### Recorded information
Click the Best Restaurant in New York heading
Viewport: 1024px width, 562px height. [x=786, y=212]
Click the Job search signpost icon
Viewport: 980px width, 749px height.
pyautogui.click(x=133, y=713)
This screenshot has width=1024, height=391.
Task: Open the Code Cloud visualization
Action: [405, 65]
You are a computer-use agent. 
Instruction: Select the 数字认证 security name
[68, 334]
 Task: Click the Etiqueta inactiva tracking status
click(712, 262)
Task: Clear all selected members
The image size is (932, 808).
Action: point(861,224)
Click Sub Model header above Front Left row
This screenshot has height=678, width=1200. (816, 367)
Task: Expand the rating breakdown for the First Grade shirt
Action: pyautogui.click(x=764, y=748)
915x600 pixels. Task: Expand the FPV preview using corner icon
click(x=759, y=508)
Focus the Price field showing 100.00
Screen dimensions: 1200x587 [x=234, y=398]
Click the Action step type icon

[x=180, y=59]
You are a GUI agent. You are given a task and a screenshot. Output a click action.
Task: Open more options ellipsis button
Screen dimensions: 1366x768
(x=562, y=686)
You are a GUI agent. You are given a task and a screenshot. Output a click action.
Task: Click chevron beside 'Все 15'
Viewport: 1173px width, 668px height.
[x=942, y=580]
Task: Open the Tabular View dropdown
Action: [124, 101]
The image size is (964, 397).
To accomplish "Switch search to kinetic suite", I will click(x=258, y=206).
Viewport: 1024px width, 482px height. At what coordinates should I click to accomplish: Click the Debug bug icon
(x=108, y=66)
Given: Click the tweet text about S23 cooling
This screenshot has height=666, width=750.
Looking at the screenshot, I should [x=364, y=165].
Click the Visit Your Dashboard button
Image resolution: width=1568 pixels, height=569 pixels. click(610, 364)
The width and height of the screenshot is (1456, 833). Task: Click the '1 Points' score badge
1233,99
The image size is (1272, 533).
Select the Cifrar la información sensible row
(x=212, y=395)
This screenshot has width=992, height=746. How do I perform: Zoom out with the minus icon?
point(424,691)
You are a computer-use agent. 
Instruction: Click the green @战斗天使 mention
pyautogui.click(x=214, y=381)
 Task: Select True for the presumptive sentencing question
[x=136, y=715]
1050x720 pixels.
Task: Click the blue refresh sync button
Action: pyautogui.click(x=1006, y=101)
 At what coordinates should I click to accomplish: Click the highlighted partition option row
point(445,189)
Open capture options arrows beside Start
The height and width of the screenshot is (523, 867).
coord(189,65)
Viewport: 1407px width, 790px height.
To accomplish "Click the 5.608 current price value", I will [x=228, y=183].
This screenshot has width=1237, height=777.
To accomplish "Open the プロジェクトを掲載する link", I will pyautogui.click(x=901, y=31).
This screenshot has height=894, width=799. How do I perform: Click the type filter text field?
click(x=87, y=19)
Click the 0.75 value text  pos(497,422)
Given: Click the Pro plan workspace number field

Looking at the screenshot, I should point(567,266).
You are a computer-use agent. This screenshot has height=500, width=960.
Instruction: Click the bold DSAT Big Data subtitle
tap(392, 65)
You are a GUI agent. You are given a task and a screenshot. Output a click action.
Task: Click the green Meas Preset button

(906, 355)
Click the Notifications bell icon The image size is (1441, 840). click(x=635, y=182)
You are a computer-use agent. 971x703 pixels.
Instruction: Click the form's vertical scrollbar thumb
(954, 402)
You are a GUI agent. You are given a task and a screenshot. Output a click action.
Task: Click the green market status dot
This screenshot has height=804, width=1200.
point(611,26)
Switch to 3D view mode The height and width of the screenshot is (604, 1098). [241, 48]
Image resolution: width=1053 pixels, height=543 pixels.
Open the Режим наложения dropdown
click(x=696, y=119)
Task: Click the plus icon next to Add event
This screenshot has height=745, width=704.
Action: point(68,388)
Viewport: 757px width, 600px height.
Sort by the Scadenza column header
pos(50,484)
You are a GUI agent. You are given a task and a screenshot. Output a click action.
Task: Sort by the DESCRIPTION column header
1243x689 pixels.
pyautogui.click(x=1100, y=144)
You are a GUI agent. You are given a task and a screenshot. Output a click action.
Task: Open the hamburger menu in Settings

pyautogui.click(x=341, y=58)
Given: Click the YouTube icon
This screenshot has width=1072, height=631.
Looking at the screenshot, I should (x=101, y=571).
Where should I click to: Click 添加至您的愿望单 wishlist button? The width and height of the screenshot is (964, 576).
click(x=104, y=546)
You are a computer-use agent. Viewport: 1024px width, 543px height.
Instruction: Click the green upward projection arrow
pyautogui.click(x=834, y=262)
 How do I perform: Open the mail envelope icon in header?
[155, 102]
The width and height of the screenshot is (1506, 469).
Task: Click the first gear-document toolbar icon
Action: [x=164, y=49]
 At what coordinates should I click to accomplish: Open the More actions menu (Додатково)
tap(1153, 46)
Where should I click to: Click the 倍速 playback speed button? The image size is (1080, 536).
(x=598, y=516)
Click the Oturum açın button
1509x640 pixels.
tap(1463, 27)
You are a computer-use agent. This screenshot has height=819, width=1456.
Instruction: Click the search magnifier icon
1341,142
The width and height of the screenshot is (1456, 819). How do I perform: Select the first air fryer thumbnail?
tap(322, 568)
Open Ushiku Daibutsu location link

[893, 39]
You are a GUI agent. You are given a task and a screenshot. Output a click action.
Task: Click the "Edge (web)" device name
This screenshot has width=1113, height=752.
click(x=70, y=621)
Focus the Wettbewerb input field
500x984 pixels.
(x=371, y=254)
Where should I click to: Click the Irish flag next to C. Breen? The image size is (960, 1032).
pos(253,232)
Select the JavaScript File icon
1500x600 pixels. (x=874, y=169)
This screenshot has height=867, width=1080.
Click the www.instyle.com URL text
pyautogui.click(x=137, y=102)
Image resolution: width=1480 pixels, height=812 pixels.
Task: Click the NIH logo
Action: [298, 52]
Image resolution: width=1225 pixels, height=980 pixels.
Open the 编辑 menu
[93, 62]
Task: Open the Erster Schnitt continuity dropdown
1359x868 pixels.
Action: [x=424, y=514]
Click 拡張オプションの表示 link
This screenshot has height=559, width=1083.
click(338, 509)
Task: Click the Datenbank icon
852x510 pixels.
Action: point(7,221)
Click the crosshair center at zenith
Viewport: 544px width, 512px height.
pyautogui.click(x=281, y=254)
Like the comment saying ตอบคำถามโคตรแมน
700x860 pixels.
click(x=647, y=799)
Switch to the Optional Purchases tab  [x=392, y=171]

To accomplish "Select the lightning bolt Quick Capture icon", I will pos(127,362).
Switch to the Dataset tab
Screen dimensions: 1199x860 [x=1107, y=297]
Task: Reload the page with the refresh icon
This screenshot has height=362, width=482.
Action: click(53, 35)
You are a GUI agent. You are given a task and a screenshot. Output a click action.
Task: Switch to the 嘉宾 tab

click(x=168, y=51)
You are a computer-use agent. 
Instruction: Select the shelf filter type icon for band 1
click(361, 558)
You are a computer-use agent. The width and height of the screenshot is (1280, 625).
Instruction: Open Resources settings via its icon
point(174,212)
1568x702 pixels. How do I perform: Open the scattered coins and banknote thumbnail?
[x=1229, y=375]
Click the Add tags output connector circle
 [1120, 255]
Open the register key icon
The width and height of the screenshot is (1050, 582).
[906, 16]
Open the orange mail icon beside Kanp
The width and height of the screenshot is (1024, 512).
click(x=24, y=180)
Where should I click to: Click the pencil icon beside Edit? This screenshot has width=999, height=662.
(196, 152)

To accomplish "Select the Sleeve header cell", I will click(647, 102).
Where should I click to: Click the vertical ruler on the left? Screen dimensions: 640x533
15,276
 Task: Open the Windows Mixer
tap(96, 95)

### What is being asked
Produce an exact copy of all the records.

### Response
Click the Best Restaurant in New York heading
Viewport: 1024px width, 562px height. [x=786, y=212]
Click the Job search signpost icon
Viewport: 980px width, 749px height.
pyautogui.click(x=133, y=713)
This screenshot has width=1024, height=391.
Task: Open the Code Cloud visualization
Action: [405, 65]
You are a computer-use agent. 
Instruction: Select the 数字认证 security name
[68, 334]
 Task: Click the Etiqueta inactiva tracking status
click(712, 262)
Task: Clear all selected members
The image size is (932, 808).
Action: point(861,224)
Click Sub Model header above Front Left row
This screenshot has height=678, width=1200. (816, 367)
Task: Expand the rating breakdown for the First Grade shirt
Action: pyautogui.click(x=764, y=748)
915x600 pixels. Task: Expand the FPV preview using corner icon
click(x=759, y=508)
Focus the Price field showing 100.00
Screen dimensions: 1200x587 [x=234, y=398]
Click the Action step type icon

[x=180, y=59]
You are a GUI agent. You are given a task and a screenshot. Output a click action.
Task: Open more options ellipsis button
Screen dimensions: 1366x768
(x=562, y=686)
You are a GUI agent. You are given a task and a screenshot. Output a click action.
Task: Click chevron beside 'Все 15'
Viewport: 1173px width, 668px height.
[x=942, y=580]
Task: Open the Tabular View dropdown
Action: [124, 101]
The image size is (964, 397).
To accomplish "Switch search to kinetic suite", I will click(x=258, y=206).
Viewport: 1024px width, 482px height. At what coordinates should I click to accomplish: Click the Debug bug icon
(x=108, y=66)
Given: Click the tweet text about S23 cooling
This screenshot has height=666, width=750.
Looking at the screenshot, I should [x=364, y=165].
Click the Visit Your Dashboard button
Image resolution: width=1568 pixels, height=569 pixels. click(610, 364)
The width and height of the screenshot is (1456, 833). Task: Click the '1 Points' score badge
1233,99
The image size is (1272, 533).
Select the Cifrar la información sensible row
(x=212, y=395)
This screenshot has width=992, height=746. How do I perform: Zoom out with the minus icon?
point(424,691)
You are a computer-use agent. 
Instruction: Click the green @战斗天使 mention
pyautogui.click(x=214, y=381)
 Task: Select True for the presumptive sentencing question
[x=136, y=715]
1050x720 pixels.
Task: Click the blue refresh sync button
Action: pyautogui.click(x=1006, y=101)
 At what coordinates should I click to accomplish: Click the highlighted partition option row
point(445,189)
Open capture options arrows beside Start
The height and width of the screenshot is (523, 867).
coord(189,65)
Viewport: 1407px width, 790px height.
To accomplish "Click the 5.608 current price value", I will [x=228, y=183].
This screenshot has width=1237, height=777.
To accomplish "Open the プロジェクトを掲載する link", I will pyautogui.click(x=901, y=31).
This screenshot has height=894, width=799. How do I perform: Click the type filter text field?
click(x=87, y=19)
Click the 0.75 value text  pos(497,422)
Given: Click the Pro plan workspace number field

Looking at the screenshot, I should point(567,266).
You are a computer-use agent. This screenshot has height=500, width=960.
Instruction: Click the bold DSAT Big Data subtitle
tap(392, 65)
You are a GUI agent. You are given a task and a screenshot. Output a click action.
Task: Click the green Meas Preset button

(906, 355)
Click the Notifications bell icon The image size is (1441, 840). click(x=635, y=182)
You are a computer-use agent. 971x703 pixels.
Instruction: Click the form's vertical scrollbar thumb
(954, 402)
You are a GUI agent. You are given a task and a screenshot. Output a click action.
Task: Click the green market status dot
This screenshot has height=804, width=1200.
point(611,26)
Switch to 3D view mode The height and width of the screenshot is (604, 1098). [241, 48]
Image resolution: width=1053 pixels, height=543 pixels.
Open the Режим наложения dropdown
click(x=696, y=119)
Task: Click the plus icon next to Add event
This screenshot has height=745, width=704.
Action: point(68,388)
Viewport: 757px width, 600px height.
Sort by the Scadenza column header
pos(50,484)
You are a GUI agent. You are given a task and a screenshot. Output a click action.
Task: Sort by the DESCRIPTION column header
1243x689 pixels.
pyautogui.click(x=1100, y=144)
You are a GUI agent. You are given a task and a screenshot. Output a click action.
Task: Open the hamburger menu in Settings

pyautogui.click(x=341, y=58)
Given: Click the YouTube icon
This screenshot has width=1072, height=631.
Looking at the screenshot, I should (x=101, y=571).
Where should I click to: Click 添加至您的愿望单 wishlist button? The width and height of the screenshot is (964, 576).
click(x=104, y=546)
You are a computer-use agent. Viewport: 1024px width, 543px height.
Instruction: Click the green upward projection arrow
pyautogui.click(x=834, y=262)
 How do I perform: Open the mail envelope icon in header?
[155, 102]
The width and height of the screenshot is (1506, 469).
Task: Click the first gear-document toolbar icon
Action: [x=164, y=49]
 At what coordinates should I click to accomplish: Open the More actions menu (Додатково)
tap(1153, 46)
Where should I click to: Click the 倍速 playback speed button? The image size is (1080, 536).
(x=598, y=516)
Click the Oturum açın button
1509x640 pixels.
tap(1463, 27)
You are a computer-use agent. This screenshot has height=819, width=1456.
Instruction: Click the search magnifier icon
1341,142
The width and height of the screenshot is (1456, 819). How do I perform: Select the first air fryer thumbnail?
tap(322, 568)
Open Ushiku Daibutsu location link

[893, 39]
You are a GUI agent. You are given a task and a screenshot. Output a click action.
Task: Click the "Edge (web)" device name
This screenshot has width=1113, height=752.
click(x=70, y=621)
Focus the Wettbewerb input field
500x984 pixels.
(x=371, y=254)
Where should I click to: Click the Irish flag next to C. Breen? The image size is (960, 1032).
pos(253,232)
Select the JavaScript File icon
1500x600 pixels. (x=874, y=169)
This screenshot has height=867, width=1080.
Click the www.instyle.com URL text
pyautogui.click(x=137, y=102)
Image resolution: width=1480 pixels, height=812 pixels.
Task: Click the NIH logo
Action: [298, 52]
Image resolution: width=1225 pixels, height=980 pixels.
Open the 编辑 menu
[93, 62]
Task: Open the Erster Schnitt continuity dropdown
1359x868 pixels.
Action: [x=424, y=514]
Click 拡張オプションの表示 link
This screenshot has height=559, width=1083.
click(338, 509)
Task: Click the Datenbank icon
852x510 pixels.
Action: point(7,221)
Click the crosshair center at zenith
Viewport: 544px width, 512px height.
pyautogui.click(x=281, y=254)
Like the comment saying ตอบคำถามโคตรแมน
700x860 pixels.
click(x=647, y=799)
Switch to the Optional Purchases tab  [x=392, y=171]

To accomplish "Select the lightning bolt Quick Capture icon", I will pos(127,362).
Switch to the Dataset tab
Screen dimensions: 1199x860 [x=1107, y=297]
Task: Reload the page with the refresh icon
This screenshot has height=362, width=482.
Action: click(53, 35)
You are a GUI agent. You are given a task and a screenshot. Output a click action.
Task: Switch to the 嘉宾 tab

click(x=168, y=51)
You are a computer-use agent. 
Instruction: Select the shelf filter type icon for band 1
click(361, 558)
You are a computer-use agent. The width and height of the screenshot is (1280, 625).
Instruction: Open Resources settings via its icon
point(174,212)
1568x702 pixels. How do I perform: Open the scattered coins and banknote thumbnail?
[x=1229, y=375]
Click the Add tags output connector circle
 [1120, 255]
Open the register key icon
The width and height of the screenshot is (1050, 582).
[906, 16]
Open the orange mail icon beside Kanp
The width and height of the screenshot is (1024, 512).
click(x=24, y=180)
Where should I click to: Click the pencil icon beside Edit? This screenshot has width=999, height=662.
(196, 152)

To accomplish "Select the Sleeve header cell", I will click(647, 102).
Where should I click to: Click the vertical ruler on the left? Screen dimensions: 640x533
15,276
 Task: Open the Windows Mixer
tap(96, 95)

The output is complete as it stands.